Prefácio

A criação deste blog deve-se, primeiro, ao Dictionnaire des idées reçues, de Gustave Flaubert, escrito como parte do incompleto Bouvard et Pécuchet, e, segundo, ao Dicionário das ideias feitas em educação, organizado por Sandra Mara Corazza (professora da Universidade Federal do Rio Grande do Sul) e Julio Groppa Aquino (professor da Universidade de São Paulo), a partir da ideia lançada por Flaubert. Diferentemente dessas duas inspirações, este blog não tem a estrutura alfabética de um dicionário, e nem de perto a mesma sutileza; mas é guiado pela atualidade mundana do futebol. Ainda que as duas inspirações também partam da mundanidade, atingem verdades superiores. Já este blog busca, tão somente, apropriar-se das ideias já prontas para dar-lhes um novo sentido ou uma nova explicação.

As ideias feitas do futebol (entendidas como lugares-comuns, clichês e/ou chavões usados, sobretudo, pela crônica esportiva) constituem a matéria deste blog; matéria essa constituída por ideias que, apesar de terem sido inventadas, parece que se esqueceram disso, e, justamente por essa razão, apresentam-se como verdades fáceis, incapazes de provocarem o pensamento.

As ideias feitas não tangem a consistência deste blog; mas a matéria. Isso significa que elas se constituem nos pontos de partidas de cada seção (por isso, cada seção tem como título a própria ideia feita). E isso também significa que não se trata de negar as ideias vindas do senso comum (sobretudo, da crônica esportiva), mas de lidar com elas; fazê-las variar, já que, por hábito, os envolvidos preferem conservá-las.

quinta-feira, 8 de setembro de 2011

Vencemos graças a Deus!

Eis uma contradição: no discurso religioso cristão, prega-se a fraternidade; porém, a partir do momento em que um jogador de futebol (supostamente, amarrado ao discurso corrente) diz que venceu “graças a Deus”, está, ao mesmo tempo, afirmando que a derrota do adversário também aconteceu “graças a Deus”; afinal, se houve um vencedor é por que houve, na mesma situação, um perdedor. Diante disso, pode-se concluir que, se Deus contribuiu na vitória, é porque, do outro lado, deixou de contribuir ou agiu negativamente.
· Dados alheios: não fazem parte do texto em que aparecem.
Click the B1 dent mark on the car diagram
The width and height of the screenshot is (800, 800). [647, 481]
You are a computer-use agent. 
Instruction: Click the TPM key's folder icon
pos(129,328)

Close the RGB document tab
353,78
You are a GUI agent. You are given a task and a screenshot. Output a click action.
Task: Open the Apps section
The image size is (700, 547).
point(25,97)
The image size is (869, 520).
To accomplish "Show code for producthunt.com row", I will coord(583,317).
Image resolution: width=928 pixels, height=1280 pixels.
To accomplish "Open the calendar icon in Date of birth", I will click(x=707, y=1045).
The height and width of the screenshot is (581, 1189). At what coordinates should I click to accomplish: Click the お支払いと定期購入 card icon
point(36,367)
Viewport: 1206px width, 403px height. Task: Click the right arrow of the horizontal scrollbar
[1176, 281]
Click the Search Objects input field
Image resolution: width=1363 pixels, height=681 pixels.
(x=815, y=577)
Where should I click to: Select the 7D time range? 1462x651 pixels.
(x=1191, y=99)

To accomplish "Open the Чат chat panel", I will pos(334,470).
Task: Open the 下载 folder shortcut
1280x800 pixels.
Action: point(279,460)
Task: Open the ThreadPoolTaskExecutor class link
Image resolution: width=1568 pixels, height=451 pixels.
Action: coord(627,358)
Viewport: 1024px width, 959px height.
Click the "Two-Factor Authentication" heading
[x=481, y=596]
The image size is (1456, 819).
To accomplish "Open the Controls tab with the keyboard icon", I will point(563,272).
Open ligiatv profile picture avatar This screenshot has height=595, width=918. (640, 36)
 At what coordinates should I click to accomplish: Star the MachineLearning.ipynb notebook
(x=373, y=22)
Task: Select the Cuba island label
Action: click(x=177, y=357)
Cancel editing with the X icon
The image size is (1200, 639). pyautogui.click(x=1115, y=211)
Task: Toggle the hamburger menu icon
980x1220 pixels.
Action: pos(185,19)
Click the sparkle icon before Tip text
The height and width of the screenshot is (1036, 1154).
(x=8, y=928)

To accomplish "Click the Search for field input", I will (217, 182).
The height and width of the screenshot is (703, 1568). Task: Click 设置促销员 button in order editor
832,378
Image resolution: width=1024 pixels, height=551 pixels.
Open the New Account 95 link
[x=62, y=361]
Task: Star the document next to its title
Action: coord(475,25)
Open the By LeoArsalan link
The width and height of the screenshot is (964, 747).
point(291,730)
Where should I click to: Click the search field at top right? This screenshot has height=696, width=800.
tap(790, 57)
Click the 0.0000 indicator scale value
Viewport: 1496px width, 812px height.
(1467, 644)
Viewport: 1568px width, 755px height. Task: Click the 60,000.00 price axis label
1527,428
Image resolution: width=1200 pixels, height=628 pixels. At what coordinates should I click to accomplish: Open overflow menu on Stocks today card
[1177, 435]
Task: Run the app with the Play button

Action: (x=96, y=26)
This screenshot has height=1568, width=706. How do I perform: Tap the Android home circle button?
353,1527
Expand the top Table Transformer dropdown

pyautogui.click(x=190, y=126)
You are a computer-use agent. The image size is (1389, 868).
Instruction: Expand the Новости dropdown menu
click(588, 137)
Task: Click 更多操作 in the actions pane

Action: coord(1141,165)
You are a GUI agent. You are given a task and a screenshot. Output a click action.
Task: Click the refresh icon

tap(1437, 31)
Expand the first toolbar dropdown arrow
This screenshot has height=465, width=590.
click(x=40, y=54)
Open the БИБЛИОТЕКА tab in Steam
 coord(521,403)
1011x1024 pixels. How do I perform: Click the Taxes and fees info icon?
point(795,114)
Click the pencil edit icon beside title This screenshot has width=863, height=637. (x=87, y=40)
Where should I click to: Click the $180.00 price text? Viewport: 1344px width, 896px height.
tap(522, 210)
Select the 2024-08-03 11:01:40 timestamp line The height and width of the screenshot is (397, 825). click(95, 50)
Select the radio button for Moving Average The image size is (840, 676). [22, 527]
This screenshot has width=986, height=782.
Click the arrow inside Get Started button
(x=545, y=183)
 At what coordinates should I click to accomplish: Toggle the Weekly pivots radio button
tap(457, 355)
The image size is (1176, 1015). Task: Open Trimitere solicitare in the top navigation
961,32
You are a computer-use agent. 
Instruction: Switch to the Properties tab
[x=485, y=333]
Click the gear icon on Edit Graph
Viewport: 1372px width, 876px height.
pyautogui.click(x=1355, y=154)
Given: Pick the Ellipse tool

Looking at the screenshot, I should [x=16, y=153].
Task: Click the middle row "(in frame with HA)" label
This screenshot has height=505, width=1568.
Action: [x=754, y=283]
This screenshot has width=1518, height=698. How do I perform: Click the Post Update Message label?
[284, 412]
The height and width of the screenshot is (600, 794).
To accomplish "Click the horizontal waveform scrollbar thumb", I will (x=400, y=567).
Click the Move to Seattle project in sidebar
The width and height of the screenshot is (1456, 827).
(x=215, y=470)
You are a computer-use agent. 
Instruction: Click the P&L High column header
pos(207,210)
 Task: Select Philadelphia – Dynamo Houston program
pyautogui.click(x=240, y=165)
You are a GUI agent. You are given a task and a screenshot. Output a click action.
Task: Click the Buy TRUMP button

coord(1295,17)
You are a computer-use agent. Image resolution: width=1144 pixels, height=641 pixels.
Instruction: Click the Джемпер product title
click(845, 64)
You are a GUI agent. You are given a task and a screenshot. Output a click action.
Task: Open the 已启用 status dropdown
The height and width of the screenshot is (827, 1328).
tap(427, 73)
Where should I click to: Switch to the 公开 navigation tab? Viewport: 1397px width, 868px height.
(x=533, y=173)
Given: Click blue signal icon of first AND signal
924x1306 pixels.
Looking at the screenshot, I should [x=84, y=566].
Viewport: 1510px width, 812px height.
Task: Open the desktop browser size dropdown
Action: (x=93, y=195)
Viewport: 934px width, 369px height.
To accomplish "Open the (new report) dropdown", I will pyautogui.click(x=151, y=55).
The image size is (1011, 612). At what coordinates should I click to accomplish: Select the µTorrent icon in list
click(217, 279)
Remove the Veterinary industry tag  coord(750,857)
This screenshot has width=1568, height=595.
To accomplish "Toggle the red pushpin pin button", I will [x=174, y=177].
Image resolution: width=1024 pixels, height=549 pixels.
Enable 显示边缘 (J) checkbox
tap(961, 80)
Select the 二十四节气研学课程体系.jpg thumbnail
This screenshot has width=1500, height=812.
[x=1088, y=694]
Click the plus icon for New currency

(Uma maneira recorrente de fugir dessa contradição, é a estratégia de lançar mão de uma ideia (feita) vinda do mais chato dos sensos comuns, a auto-ajuda: “o que vale é competir, todos somos vitoriosos!”. Ainda assim, tal estratégia não tem sentido e coerência no contexto em que o jogador de futebol faz uso da expressão “graças a Deus”, afinal, sabe-se que essa expressão é usada, precisamente, ao final de uma partida em que o clube, que esse jogador representa, sai vitorioso e deixa como rastro alguns indivíduos com o rótulo de “derrotados”!)

A contradição fica ainda mais complicada se se levar em consideração que, segundo o mesmo discurso religioso, Deus é essencialmente Bom; ou seja, independentemente da situação, Deus é sempre Bom. Como pode Deus fazer o Bem para um clube de futebol se esse Bem implica, no mesmo gole, o Mal para outras pessoas?

Ainda que se diga que esses argumentos não estão considerando que uma derrota não, necessariamente, é Má, ou que se está entendendo o “Bem” e o “Mal” num sentido moral, isso somente acontece em função da ideia feita em questão (“vencemos graças a Deus!”) ser proferida apenas em situações que, tradicionalmente, são reconhecidas como Boas (em situações que a derrota é sim considerada algo indesejável); ou seja, essa ideia feita é encontrada no registro do moralismo e, justamente por isso, é tomada nesse registro.

Vejam bem, o problema levantado nesta seção não está, como pode parecer aos moralistas, no fato da comemoração de alguns implicar no desgosto de outros. O problema está no fato de haver contradição no âmago da ideia feita. Pois não é este texto que afirma que Deus é sempre Bom, mas é o jogador que, ao mesmo tempo em que se alia ao discurso do “essencialmente Bom” e da “fraternidade”, agradece "aos céus" por estar acontecendo algo a outros indivíduos; um algo que ele mesmo reconhece como sendo da ordem das coisas que “não desejamos para ninguém”: a dor, o sofrimento, o desgosto etc.